Representative Honan says his constituents—both landowners and tenants—are responsible for participating in the monthly planning meetings with Harvard and Allston officials.

“The tenants absolutely have an opportunity to express their concerns at these meetings and they will be listened to,” he says. “It’s up to them to make time and show up.”

Yet even residents who find the time to attend the meetings are skeptical about whether their input will make a difference in the planning process, says Charlene DiCalagero, who works for the local Homes for All initiative.

“The tenants are a bit discouraged,” she says of fellow residents who attend the meetings. “We’ve consistently been treated with condescension.”

But McHale and other community leaders remain more optimistic about the input process and the potential for Harvard to help, rather than hurt, Allston’s housing situation.

“I like what I see, until I see differently,” McHale says. “I’m going out a limb with them. It could be a house of cards, but there’s also amazing win-win potential.”

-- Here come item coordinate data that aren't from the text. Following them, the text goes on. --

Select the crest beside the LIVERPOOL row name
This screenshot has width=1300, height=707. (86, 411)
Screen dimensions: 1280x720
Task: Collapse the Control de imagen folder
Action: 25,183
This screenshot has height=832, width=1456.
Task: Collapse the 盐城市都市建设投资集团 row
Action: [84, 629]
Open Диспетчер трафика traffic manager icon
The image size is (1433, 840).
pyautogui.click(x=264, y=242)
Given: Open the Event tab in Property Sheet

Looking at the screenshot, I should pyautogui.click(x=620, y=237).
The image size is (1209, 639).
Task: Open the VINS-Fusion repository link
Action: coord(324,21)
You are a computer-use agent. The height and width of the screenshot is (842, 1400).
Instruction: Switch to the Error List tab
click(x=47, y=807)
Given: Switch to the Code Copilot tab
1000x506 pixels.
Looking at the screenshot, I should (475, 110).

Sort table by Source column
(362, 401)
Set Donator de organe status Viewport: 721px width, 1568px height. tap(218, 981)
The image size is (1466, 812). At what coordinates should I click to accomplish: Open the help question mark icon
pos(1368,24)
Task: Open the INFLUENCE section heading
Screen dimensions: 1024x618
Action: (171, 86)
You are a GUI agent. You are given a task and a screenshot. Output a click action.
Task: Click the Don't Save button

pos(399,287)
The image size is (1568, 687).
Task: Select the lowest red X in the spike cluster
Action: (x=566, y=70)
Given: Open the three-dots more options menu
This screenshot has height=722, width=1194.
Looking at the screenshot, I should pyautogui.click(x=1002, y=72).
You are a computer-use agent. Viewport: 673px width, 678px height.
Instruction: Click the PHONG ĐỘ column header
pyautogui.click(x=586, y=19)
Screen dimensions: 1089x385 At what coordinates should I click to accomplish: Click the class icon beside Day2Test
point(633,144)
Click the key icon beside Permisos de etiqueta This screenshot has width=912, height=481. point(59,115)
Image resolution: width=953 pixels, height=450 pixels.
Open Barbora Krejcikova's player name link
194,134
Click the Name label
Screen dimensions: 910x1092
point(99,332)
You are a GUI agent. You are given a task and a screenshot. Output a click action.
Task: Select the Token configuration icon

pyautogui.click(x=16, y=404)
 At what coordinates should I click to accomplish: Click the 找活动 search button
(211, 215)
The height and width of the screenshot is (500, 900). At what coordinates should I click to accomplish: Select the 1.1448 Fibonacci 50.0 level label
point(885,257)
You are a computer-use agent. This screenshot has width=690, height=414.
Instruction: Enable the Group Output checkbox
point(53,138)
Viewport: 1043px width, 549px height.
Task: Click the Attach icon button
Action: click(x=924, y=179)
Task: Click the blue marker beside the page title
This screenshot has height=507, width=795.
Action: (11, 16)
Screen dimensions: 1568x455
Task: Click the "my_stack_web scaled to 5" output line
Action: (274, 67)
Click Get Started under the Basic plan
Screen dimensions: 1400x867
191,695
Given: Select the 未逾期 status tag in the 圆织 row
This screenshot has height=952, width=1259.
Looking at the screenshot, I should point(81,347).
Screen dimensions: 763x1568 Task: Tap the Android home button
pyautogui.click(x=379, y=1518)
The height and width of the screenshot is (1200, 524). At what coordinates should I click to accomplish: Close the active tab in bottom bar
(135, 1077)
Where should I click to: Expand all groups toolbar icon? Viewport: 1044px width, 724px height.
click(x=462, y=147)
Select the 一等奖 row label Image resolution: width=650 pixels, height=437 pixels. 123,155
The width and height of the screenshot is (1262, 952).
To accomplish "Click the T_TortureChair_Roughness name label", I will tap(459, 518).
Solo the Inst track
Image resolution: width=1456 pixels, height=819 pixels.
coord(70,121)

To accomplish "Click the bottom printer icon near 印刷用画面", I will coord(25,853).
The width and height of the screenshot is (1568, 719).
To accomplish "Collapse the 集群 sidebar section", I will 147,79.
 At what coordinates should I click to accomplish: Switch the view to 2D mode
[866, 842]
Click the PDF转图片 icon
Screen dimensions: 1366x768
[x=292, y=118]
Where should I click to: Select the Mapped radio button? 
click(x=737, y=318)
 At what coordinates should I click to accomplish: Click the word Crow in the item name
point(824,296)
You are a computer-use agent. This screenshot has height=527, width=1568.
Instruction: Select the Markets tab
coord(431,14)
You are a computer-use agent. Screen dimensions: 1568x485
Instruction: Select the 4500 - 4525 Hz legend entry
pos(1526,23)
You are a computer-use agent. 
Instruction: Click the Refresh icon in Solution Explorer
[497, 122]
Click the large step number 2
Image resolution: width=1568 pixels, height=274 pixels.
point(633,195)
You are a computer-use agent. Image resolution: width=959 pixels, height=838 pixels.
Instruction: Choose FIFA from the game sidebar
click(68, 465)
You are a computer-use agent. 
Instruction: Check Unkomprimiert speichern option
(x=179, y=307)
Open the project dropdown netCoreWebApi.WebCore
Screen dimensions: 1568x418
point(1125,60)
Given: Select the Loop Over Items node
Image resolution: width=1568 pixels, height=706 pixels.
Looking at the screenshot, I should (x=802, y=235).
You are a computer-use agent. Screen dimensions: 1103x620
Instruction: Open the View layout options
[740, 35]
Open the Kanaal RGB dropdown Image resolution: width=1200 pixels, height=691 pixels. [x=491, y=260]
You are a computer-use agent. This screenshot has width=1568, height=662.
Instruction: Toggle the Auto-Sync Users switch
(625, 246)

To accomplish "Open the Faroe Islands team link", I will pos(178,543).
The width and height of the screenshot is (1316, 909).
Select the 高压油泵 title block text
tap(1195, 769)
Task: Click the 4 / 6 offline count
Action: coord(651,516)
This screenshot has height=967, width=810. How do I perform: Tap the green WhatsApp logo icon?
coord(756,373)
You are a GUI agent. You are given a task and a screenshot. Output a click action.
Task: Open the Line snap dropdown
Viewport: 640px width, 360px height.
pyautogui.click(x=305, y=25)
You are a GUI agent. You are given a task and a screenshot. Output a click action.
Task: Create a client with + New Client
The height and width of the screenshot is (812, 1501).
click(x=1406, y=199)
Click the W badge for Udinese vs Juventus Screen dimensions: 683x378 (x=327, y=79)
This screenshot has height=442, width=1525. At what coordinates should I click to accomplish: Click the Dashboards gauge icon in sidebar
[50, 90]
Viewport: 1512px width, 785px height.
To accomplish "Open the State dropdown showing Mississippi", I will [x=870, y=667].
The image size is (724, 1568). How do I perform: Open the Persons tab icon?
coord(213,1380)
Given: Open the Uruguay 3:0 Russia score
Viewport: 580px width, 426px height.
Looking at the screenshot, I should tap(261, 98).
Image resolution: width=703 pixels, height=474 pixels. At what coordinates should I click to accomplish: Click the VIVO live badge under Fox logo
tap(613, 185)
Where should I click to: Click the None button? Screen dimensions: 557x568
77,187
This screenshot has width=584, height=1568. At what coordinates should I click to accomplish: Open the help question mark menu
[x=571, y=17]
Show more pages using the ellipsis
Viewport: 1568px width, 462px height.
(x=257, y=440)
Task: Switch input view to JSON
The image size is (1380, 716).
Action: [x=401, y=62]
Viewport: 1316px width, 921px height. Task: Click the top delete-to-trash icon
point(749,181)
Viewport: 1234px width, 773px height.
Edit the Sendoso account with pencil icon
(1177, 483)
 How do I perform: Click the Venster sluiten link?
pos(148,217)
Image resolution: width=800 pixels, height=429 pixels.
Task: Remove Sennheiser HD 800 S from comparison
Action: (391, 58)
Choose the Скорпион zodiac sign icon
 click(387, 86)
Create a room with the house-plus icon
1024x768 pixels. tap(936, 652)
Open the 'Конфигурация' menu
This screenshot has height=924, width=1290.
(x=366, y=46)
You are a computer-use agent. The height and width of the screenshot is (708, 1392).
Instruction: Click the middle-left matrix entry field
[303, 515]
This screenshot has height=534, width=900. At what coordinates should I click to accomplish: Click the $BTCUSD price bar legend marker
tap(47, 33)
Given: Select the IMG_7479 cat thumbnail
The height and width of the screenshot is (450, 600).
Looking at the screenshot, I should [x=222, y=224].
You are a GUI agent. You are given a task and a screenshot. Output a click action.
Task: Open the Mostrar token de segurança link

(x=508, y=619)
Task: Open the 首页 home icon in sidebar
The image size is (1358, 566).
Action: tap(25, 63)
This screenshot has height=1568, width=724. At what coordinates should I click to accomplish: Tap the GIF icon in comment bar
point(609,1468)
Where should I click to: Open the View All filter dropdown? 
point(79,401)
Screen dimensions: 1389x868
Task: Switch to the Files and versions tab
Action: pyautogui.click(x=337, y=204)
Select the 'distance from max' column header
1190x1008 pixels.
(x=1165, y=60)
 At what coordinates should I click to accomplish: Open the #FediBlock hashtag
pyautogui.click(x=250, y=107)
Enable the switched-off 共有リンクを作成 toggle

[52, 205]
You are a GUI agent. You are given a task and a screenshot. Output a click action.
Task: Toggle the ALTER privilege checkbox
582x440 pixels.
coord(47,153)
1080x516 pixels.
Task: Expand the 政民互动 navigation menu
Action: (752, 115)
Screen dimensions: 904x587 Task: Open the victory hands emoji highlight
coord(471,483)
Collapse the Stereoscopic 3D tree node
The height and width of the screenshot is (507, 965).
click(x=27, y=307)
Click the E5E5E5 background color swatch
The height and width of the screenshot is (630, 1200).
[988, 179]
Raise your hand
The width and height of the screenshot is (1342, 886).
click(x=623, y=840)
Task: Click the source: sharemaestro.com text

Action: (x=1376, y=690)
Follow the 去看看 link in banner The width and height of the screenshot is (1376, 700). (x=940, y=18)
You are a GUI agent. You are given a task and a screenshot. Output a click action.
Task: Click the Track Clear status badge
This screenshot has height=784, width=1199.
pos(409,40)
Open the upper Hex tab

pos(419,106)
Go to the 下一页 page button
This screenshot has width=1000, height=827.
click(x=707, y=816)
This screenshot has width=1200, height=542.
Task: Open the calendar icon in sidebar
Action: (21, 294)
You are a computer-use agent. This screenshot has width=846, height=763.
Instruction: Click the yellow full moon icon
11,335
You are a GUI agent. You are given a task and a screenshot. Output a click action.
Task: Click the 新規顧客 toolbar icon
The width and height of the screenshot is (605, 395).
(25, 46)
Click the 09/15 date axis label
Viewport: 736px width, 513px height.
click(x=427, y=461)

At the recent community meeting, Harvard planners reiterated that they remain “very committed” to the University’s goal of improving Allston’s affordable housing stock.

But as the community looks forward to addressing a slew of other issues related to Harvard’s expansion, at the moment residents are most anxious to see how Harvard fulfills its housing commitment.

“They can say whatever they want,” De Lorenzo says from the kitchen of her Charlesview apartment. “But it all depends on whether they actually do something.”